Lance A. Gumbs '93, whose tribal name is Fierce Eyes, walks in two worlds.
He’s a business-savvy entrepreneur who revived the family business as a teenager in order to pay for his education at Adelphi University. He’s also tribal ambassador/representative of the Shinnecock Indian Nation, co-chair of the annual Shinnecock Indian Powwow and vice president of the National Congress of American Indians for the Northeast region. He recently attended a White House reception in honor of Native American Heritage Month. As chairman and senior trustee of the Shinnecock Indian Nation, he guided his tribe through the final decade of a 32-year effort to become a federally recognized tribe in 2010.
“Adelphi made me the tribal leader that I am today,” Gumbs said. “It gave me the willpower to understand that I could be more than just another citizen in a community that was impoverished yet located in one of the wealthiest communities in America. The lifelong relationships that I made there and the confidence it gave me made me want to thrive in this society that always puts our people down.”

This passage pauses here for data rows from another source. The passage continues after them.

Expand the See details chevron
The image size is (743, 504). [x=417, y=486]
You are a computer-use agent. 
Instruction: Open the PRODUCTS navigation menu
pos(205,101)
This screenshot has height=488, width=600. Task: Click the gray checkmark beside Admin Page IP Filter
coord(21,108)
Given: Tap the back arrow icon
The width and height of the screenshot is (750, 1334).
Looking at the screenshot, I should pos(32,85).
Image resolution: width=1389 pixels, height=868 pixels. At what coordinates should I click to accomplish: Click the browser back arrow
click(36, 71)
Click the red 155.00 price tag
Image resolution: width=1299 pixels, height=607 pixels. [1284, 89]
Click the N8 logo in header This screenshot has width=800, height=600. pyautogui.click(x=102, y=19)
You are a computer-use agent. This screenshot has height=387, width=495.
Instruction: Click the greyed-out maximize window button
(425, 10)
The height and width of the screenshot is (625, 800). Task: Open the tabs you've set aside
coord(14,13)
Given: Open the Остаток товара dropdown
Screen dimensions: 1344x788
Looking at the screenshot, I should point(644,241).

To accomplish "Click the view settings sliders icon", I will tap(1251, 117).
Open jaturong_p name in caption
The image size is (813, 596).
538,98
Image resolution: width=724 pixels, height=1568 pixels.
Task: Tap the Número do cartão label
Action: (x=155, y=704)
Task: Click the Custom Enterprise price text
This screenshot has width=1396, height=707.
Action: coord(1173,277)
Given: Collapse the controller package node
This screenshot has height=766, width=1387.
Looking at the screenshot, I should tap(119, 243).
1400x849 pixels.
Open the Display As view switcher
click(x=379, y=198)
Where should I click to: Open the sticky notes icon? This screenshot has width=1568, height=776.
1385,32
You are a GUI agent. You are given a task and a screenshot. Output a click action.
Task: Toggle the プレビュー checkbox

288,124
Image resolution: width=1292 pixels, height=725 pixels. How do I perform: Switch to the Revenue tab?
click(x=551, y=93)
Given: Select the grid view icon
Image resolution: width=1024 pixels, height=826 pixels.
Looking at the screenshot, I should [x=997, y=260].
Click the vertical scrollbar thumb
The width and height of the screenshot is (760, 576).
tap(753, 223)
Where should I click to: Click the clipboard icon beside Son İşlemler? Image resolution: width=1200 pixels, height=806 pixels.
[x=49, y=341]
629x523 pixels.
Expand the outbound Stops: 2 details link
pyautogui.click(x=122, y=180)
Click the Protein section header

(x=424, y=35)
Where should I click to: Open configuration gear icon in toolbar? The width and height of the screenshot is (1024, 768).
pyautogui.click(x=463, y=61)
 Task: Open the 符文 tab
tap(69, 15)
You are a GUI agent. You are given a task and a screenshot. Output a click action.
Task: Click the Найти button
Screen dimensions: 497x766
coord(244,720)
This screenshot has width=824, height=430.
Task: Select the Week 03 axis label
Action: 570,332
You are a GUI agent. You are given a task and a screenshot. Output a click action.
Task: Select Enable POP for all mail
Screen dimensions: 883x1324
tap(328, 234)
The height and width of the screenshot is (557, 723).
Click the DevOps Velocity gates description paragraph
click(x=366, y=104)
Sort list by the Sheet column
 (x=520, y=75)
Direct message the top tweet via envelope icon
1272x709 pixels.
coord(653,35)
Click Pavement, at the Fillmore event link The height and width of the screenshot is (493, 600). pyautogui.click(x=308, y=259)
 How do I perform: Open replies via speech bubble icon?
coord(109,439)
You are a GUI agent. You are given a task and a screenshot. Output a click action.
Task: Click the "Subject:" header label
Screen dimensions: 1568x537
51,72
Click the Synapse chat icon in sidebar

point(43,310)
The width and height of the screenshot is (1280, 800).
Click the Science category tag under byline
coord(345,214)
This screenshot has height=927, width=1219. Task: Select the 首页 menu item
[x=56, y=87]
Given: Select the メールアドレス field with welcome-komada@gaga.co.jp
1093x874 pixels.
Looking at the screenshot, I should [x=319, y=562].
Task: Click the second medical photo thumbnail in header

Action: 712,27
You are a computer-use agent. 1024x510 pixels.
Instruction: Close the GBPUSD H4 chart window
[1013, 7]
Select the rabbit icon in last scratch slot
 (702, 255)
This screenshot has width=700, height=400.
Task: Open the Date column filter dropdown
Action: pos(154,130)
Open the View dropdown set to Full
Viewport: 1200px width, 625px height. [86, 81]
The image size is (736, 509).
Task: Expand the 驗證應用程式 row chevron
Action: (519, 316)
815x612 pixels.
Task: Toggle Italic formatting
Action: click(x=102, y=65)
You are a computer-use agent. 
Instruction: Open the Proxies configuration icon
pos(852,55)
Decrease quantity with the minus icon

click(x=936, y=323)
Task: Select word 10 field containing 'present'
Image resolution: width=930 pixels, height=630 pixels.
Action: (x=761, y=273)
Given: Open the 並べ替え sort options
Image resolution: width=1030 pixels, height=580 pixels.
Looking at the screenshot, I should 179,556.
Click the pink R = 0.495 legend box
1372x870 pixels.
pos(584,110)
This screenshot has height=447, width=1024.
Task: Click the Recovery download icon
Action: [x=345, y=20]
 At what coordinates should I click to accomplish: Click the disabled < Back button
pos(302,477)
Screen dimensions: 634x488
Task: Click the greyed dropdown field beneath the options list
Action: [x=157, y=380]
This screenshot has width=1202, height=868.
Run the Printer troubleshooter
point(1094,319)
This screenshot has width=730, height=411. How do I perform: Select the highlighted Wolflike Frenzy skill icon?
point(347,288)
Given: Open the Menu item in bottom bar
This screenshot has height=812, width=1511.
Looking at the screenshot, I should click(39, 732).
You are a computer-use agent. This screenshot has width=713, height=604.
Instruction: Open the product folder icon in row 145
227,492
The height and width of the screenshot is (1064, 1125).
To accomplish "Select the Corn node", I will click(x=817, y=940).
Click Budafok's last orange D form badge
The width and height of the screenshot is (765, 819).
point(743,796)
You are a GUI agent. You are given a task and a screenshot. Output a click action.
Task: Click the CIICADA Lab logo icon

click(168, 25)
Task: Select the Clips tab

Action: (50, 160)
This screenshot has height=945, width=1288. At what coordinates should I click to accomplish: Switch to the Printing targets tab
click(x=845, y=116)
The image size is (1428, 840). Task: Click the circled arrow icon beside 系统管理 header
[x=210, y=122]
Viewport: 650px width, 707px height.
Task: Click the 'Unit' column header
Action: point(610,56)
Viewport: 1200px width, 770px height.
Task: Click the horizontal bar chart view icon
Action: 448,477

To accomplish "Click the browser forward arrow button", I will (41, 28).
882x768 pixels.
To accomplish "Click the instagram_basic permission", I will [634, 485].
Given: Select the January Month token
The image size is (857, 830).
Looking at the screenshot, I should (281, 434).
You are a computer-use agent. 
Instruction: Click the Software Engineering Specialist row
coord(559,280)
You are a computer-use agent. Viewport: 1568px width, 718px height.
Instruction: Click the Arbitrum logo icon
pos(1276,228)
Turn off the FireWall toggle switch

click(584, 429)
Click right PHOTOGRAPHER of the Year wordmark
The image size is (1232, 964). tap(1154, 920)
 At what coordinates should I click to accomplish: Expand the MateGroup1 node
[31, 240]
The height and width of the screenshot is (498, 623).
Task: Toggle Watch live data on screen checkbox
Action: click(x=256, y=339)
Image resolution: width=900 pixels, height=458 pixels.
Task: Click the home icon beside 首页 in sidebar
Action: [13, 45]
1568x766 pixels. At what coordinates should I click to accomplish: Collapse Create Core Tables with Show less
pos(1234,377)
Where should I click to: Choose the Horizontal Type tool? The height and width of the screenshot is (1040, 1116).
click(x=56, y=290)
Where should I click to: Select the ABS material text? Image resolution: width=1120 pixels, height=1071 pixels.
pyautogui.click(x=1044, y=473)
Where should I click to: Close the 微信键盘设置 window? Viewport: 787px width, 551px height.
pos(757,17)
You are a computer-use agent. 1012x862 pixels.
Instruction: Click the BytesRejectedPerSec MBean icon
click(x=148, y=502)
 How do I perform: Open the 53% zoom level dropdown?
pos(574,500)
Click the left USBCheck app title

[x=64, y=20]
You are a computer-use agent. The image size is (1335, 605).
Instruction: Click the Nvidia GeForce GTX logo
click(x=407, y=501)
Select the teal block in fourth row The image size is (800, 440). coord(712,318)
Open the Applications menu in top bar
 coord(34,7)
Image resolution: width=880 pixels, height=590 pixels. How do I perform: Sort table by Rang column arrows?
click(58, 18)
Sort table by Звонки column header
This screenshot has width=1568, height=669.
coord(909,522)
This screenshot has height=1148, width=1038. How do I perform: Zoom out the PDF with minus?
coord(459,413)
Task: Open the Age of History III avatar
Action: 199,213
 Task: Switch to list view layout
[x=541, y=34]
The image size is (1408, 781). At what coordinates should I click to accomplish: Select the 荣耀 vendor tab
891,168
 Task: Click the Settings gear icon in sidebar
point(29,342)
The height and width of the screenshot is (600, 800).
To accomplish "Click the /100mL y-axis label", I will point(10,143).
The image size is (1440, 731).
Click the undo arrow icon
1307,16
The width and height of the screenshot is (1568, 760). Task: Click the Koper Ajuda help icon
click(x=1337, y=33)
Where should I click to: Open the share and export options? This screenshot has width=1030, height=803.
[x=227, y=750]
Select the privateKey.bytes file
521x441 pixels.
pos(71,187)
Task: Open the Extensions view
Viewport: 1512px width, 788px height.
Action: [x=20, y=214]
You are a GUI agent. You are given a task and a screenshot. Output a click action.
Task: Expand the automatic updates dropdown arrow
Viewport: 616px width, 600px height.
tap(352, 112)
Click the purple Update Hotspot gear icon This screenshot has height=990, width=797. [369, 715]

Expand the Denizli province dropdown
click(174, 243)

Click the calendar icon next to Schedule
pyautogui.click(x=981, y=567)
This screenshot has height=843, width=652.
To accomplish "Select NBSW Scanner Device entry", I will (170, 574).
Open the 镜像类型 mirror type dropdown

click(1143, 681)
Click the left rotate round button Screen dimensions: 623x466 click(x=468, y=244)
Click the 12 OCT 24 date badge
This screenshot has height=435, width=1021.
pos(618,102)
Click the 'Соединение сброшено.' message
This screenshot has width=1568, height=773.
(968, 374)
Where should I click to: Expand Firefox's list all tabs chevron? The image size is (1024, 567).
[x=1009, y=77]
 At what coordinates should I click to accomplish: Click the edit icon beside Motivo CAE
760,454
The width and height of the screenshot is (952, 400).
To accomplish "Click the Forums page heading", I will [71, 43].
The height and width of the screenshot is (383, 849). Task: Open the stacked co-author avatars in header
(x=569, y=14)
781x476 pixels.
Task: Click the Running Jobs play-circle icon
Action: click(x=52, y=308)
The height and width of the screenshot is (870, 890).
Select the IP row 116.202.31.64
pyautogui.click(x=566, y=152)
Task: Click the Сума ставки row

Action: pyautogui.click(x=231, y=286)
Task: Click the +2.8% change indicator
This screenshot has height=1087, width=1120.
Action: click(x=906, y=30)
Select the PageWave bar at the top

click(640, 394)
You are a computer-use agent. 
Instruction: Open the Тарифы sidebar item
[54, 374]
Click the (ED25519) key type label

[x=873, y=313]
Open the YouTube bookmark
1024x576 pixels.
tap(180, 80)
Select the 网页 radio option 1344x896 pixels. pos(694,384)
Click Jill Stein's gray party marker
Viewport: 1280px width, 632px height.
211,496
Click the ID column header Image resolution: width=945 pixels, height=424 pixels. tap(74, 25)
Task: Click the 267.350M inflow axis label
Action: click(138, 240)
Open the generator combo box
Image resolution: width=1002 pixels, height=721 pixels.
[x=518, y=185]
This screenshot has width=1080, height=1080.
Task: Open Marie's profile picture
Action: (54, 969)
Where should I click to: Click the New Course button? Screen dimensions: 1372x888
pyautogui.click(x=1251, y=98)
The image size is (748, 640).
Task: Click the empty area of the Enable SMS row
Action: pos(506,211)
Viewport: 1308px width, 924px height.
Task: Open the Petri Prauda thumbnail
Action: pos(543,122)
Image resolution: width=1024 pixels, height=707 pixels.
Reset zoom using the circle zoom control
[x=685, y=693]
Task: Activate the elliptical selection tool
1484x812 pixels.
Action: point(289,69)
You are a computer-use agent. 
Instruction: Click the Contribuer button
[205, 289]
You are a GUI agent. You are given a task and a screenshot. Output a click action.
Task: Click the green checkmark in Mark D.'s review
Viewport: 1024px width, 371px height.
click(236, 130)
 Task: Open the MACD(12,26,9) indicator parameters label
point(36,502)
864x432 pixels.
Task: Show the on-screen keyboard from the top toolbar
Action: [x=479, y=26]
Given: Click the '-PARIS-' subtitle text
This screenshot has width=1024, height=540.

Gumbs grew up on the lands of the Shinnecock Indian Nation, where he still lives. Located on 1,200 acres on Shinnecock Neck in present-day Southampton, New York, the reservation is home to about half of the 1,600 enrolled tribal members (and more than 1,000 waiting for enrollment) who continue to fish, hunt and farm as they have for 13,000 years. His mother founded and ran the Shinnecock Indian Outpost, along with his father, and she was also a teacher. Then when Gumbs was 16, his father died and the business closed.
Gumbs was excelling in high school and thinking about college when his father died. But his guidance counselor was dismissive. “She told me, ‘You people, you don’t excel in college, you’re better off in the armed forces,'” he said. “It was insulting. It made me want to prove her wrong. So I said, ‘I’m going to take you up on that. I’m going to find a school that will take me in.'”
The first time he walked on the Adelphi campus, he said, “I felt so comfortable. I just fell in love with the campus, with the small-school atmosphere.”
His first semester, he took an accounting class with Professor Saul Myers that was to change his life. “One day he told the class, ‘You will never be rich if you work for someone else. What you need to be thinking about is owning your own business.’ This little lightbulb went off in my head. I wanted to reopen the Shinnecock Trading Post. I told him, “I need you to help me set up the books.” He said, ‘OK, I’ll help you.’ And he did.”
Running the store earned Gumbs enough money to pay his college expenses. After graduating with a degree in business economics, he served as Adelphi’s first director of multicultural recruitment and retention, a position he held for 15 years in which he traveled around the country, at first recruiting potential Native American students and then expanding to students of color in general.
One of these students was Maisha Y. Land, the first legislative manager for the Atlanta Department of Watershed Management and known for her Stroll to the Polls video that went viral during the 2020 presidential elections. She met Gumbs at a college fair when she was a high school senior.
“I handed him my résumé,” she said. “He read it, smiled and said, ‘You should attend Adelphi University. We need minority students like you.’ He helped me to secure an academic scholarship. It would be the first step in a beautiful experience filled with activism, education, culture and self-discovery. My time in New York and on the campus of Adelphi literally changed my life, because it changed how I saw myself and the world.”
Showing Up for His Tribe
Gumbs continues to run the Shinnecock Indian Outpost—now with his son—and he shows up for his tribe in every way he can.
During the pandemic, being a leader meant shutting down his nation and spending 15 weeks straight serving food to his tribe because, as he said, “We did not want them to go off the reservation to bring COVID back into our little community. COVID really affected us in the Hamptons because city people brought it here when they came to their summer homes.” Gumbs lost his mother and both of his brothers to COVID in the space of three months.
“Being a leader means upholding the traditional values of your heritage and culture,” he said, “teaching these to your young ones, creating the programs that will sustain us culturally, revitalizing our language program, traditional dances and songs. It means continuing our programs for health, education and housing, and protecting the water and the land. We live off our shellfish and the land. It’s about the collective people being able to live in a good and harmonious way.”